OEA/Ser.L/V/II.77 rev.1
doc. 7
17 May 1990
Original:  Spanish

ANNUAL  REPORT OF THE INTER-AMERICAN COMMISSION
ON HUMAN RIGHTS 1989-1990

STATUS OF HUMAN RIGHTS IN SEVERAL COUNTRIES

 

 

Under its mandate to promote the observance and defense of human rights, the IACHR has been reviewing the status of human rights in the countries of the Hemisphere and has drawn up special reports on some of them.  Those reports have been prepared on the Commission’s own initiative, or on instructions from an organ of the Organization of American States, and, in some cases, at the spontaneous request of the country concerned.

 

The Commission feels that these reports, their later dissemination, and discussion of them have helped to change the behavior of particular countries as regards their observance of human rights, and in some cases, the reports have placed on record that the behavior of a country is in accord with international commitments it has undertaken in the field of human rights.

 

In recent years, the Commission has drawn up reports on 14 countries some of which, such as Chile, Cuba Guatemala, Nicaragua, Paraguay and Suriname, have been the subject of several reports.

 

Follow-ups on these reports have usually been included in the Commission’s annual reports to the General Assembly when warranted by the State’s behavior in the human rights area.

 

The Commission’s Annual Report submitted to the eighteenth regular session of the General Assembly included a chapter with sections on the status of human rights in Chile, El Salvador, Guatemala, Haiti, Nicaragua, Paraguay, and Suriname from September 1988 to September 1989.

 

In the Commission’s view, there are reasons to warrant the reviewing all of those member countries again in this Annual Report.

 

In order to make the information available to it as complete as possible, the Commission, on February 26, 1990, requested the countries mentioned to provide it with any information they deemed appropriate, but particularly information on how they had complied with the Commission’s previous recommendations; on the progress they had made and any difficulties they had encountered in effective observance of human rights; and on the text of any statute enacted or case law that might have affected the observance of human rights.  With regard to Haiti, the Commission has prepared a special report as a result of the in loco visit carried out to that country from April 17 to April 20, 1990 as per request made by the Permanent Council of the OAS.

 

Where warranted, the Governments’ responses and any other information from various sources to which the Commission has had access have been taken into consideration in drafting this chapter.

 

The following sections will cover the status of human rights in Chile, Cuba, El Salvador, Guatemala, Nicaragua, Panama, Paraguay and Suriname, since September 1989 up to the approval date of this report.

 

The Commission reiterates that the inclusion of these sections is not designed to give an overall and complete description of the status of human rights in each of the eight countries mentioned.  The Commission’s intent here is rather to give an update covering the period of one year since the last general reports.

 

CUBA

 

The Inter-American Commission on Human Rights has continued observing with special attention the status of human rights in Cuba.  This section presents the findings of those observations during the period covered by this annual report.  It supplements the information presented in the Commission’s seven special reports on Cuba and the pertinent sections of its annual reports.

 

In its preceding annual report, the Commission referred to the regression that it had perceived in connection with the harassment of several human rights activists and the request it sent to the Government of Cuba to rectify its position and give those agencies the guarantees they need to carry out their valuable work.  Unfortunately, the Commission must note that the government has not only kept those negative practices in force but has stepped them up through a genuine campaign of harassment, court sentencing without due process, deprivation of work and imprisonment under extremely negative conditions.

 

The Commission reported in its preceding annual report that on August 6, 1989, state security personnel had detained the following leaders:  Professor Elizardo Sánchez Santa Cruz, Chairman of the Cuban Commission on Human Rights and National Reconciliation;  Mr.
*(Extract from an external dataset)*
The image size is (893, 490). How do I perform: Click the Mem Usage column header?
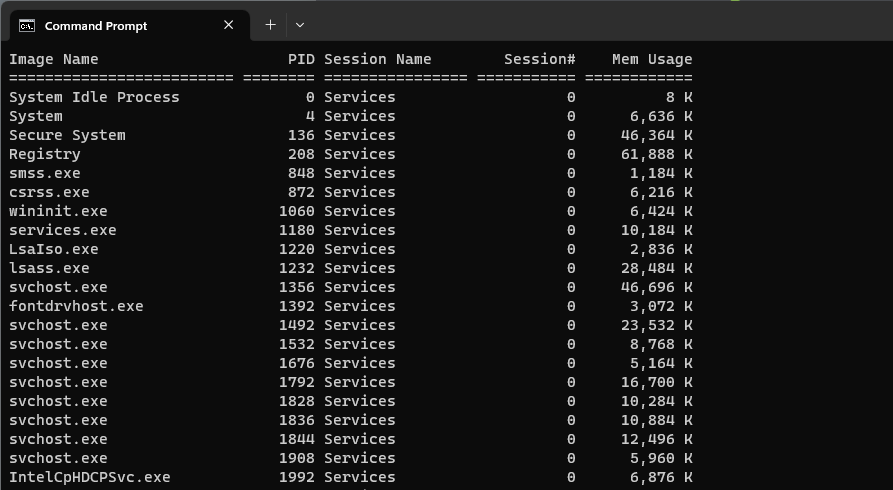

Hiram Abi Coba, of the Pro Human Rights Party; and Mr. Hubert Jerez Marino, Chairman of the Marti Human Rights Committee.  After six weeks at the Villa Marista state security jail facility–where these persons were kept in separate cells lighted 24 hours a day, but deprived of reading or writing materials and allowed no physical exercise–they were transferred to the Combinado del Este facility on September 13.

 

The persons named above were accused of violating Article 115 of the Penal Code which punishes those who spread false news intended to disrupt international peace or endanger the prestige of the Cuban state or its good relations with another state with a prison term of one to four years.  The Penal Code views this crime as an infraction of state security.  The accusation was based on statements these persons made to international journalists about the trial of General Ochoa and his co-defendants which ended with the executions of June 12, 1989.  It should be mentioned that at that time the leaders of the human rights agencies were afforded the opportunity to select defense attorneys.  Messrs. Sánchez Santa Cruz, Jerez and Cobas were sentenced by the People’s Provincial Tribunal of Havana on November 24, 1989, to two years of imprisonment, the first of these, and 18 months of imprisonment, the latter two.

 

The Inter-American Commission on Human Rights has received information on the negative conditions in which the aforementioned leaders are serving their sentences.  After they were sentenced, these persons were initially placed in solitar5y confinement at the Combinado del Este.  Due to his poor state of health, Hiram Abi Cobas has spent much of that time in the Carlos J. Finlay military hospital.  Elizardo Sánchez and Hubert Jerez were later transferred to jails located 200 kilometers (Aguica) and 500 kilometers (Kilo 7) from Havana.  The distance made it difficult to receive visitors, thus adding to the difficult prison conditions in which Mr. Sanchez, in particular, finds himself.

 

The Inter-American Commission on Human Rights believes that the arrest, trial and sentencing of Elizardo Sanchez Santa Cruz, Hiram Abi Cobas, and Hubert Jerez constitutes a contravention of international standards protecting freedom of speech and association and reveals the degree of arbitrary action with which the Cuban judicial and penitentiary system represses all manifestation of dissent.  The Inter-American Commission on Human Rights believes these persons should be released promptly.

 

On November 11, 1989, Edita Cruz Rodriguez, a member of the Pro Human Rights Party of Cuba, was arrested the night before a mass was going to be said at the cathedral to pray for the health of Mr. Alfredo Mustelier Nuevo, who was on a complete hunger strike.  Mrs. Cruz Rodríguez was forced to serve a term of three months in jail, which had been suspended, to which she had been sentenced when she attempted to participate in a protest in Havana on the occasion of President Gorbachev’s visit to Cuba.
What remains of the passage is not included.